For a primary couple’s relationship to be healthy, the two partners need to have equal and reciprocal loyalty to each other – however that loyalty is defined. Problems arise when loyalties are uneven and not reciprocated. Each partner also needs to offer enough value for the other partner.
Our approach to couples counseling or couples therapy is solution focused. A big part of being effective as a couples therapist is to determine at the outset if we need to do couples counseling or divorce counseling. So, our couple’s therapists assess each partner’s loyalty to the relationship and their motivation to improve the relationship. We need to assess divided loyalties.
In a problematic relationship, loyalties are usually at odds. Therefore, our therapists who do couples counseling evaluate how and to what extent loyalties are discrepant. Then they assess each partner’s commitment to repairing the relationship. If the partners do not have an equivalent degree of commitment, couples therapy is unlikely to be effective.
Once, each partner demonstrates adequate commitment, we begin working on recalling positive memories about each other and the relationship. This is where couples hypnosis comes into the work. Hypnosis also facilitates relaxation of each partners defenses. This is essential because at the outset of Couples Therapy, defensiveness is heightened.
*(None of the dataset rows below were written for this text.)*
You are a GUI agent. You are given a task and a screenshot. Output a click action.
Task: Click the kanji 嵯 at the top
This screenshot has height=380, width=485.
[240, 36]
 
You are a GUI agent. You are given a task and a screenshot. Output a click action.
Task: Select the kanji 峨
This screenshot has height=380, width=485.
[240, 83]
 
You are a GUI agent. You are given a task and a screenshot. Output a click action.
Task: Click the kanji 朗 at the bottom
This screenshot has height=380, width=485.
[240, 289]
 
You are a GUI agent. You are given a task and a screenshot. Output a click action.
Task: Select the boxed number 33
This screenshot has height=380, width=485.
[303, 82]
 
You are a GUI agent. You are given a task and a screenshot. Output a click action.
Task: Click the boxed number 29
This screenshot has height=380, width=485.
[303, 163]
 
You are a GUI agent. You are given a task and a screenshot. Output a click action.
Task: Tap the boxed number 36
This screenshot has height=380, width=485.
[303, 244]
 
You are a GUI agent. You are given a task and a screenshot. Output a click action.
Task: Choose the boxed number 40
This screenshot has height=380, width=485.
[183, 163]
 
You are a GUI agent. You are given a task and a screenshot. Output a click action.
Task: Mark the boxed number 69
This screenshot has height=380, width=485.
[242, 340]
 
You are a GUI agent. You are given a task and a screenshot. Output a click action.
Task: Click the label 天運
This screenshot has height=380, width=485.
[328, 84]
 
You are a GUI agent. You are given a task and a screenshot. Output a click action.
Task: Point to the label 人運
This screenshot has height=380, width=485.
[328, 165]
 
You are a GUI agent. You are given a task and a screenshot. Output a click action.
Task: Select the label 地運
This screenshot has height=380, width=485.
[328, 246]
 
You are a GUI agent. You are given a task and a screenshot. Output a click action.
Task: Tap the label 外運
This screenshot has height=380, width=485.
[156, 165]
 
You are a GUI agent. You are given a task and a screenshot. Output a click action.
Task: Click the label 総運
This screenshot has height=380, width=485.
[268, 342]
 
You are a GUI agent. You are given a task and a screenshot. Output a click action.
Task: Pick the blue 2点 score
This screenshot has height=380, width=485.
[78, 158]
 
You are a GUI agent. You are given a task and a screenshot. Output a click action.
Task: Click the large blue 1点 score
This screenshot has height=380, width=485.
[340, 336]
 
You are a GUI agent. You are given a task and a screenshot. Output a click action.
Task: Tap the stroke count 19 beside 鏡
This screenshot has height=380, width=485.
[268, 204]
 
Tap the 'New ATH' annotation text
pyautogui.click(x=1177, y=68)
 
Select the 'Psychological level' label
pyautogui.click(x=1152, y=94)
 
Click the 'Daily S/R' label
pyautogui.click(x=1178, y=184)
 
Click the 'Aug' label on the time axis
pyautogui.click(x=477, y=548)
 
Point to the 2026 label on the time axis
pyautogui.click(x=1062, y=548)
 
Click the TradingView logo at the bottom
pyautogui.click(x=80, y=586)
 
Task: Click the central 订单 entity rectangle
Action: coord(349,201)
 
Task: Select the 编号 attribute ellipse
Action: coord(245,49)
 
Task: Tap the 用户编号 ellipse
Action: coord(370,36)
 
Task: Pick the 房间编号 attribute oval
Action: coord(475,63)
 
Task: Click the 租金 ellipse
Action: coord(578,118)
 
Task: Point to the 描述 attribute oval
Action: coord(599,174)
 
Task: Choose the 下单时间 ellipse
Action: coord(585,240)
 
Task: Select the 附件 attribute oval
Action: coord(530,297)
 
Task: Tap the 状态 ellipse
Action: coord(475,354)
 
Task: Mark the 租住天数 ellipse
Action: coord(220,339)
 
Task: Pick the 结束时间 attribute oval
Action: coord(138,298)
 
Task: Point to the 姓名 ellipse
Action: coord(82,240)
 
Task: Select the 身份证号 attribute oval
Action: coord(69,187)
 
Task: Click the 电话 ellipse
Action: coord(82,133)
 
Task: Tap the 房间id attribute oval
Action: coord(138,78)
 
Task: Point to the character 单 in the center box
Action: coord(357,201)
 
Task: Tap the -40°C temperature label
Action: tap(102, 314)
Couple relationship repair needs to be experienced as fun and as play. Of course, there is work involved. But if the repair process is too serious – that is, all work and no play, motivation to stick with the therapy is likely to become diminished. The relationship repair process needs to be a re-bonding experience so the partners create new positive memories together.
Our couples therapists employ aspects of Imago Relationship Therapy and the Gottman Method. Using these approaches makes Couple Counseling briefer, deeper and more effective. Specifically:
- The Gottman Method developed by psychologist John Gottman, provides a model for evaluating what he termed the “Four Horseman of a Relationship Apocalypse”. These factors can spell disaster for an enduring couples relationship.
- Imago Relationship Therapy developed by psychologist Harville Hendrix, provides a methodology for helping a couple recognize the qualities that originally attracted them to each other and formed the glue that kept them together as a couple.
- Imago Relationship Therapy, if the partners are committed to relationship repair, can help to reboot the relationship and redevelop mutual appreciation, respect and love.
- Additionally, we employ straightforward behavioral psychology methods to help each partner become more attentive to their partner and more rewarding.
- Again, these methods only work with couples who are committed to improving or saving their relationship.
Couple Counseling can be fun and enhance personal growth and development. While not all fun and games, it is an enlightening experience. Effective couples counseling builds mutual trust. This is the bedrock of a successful and enduring relationship between two partners.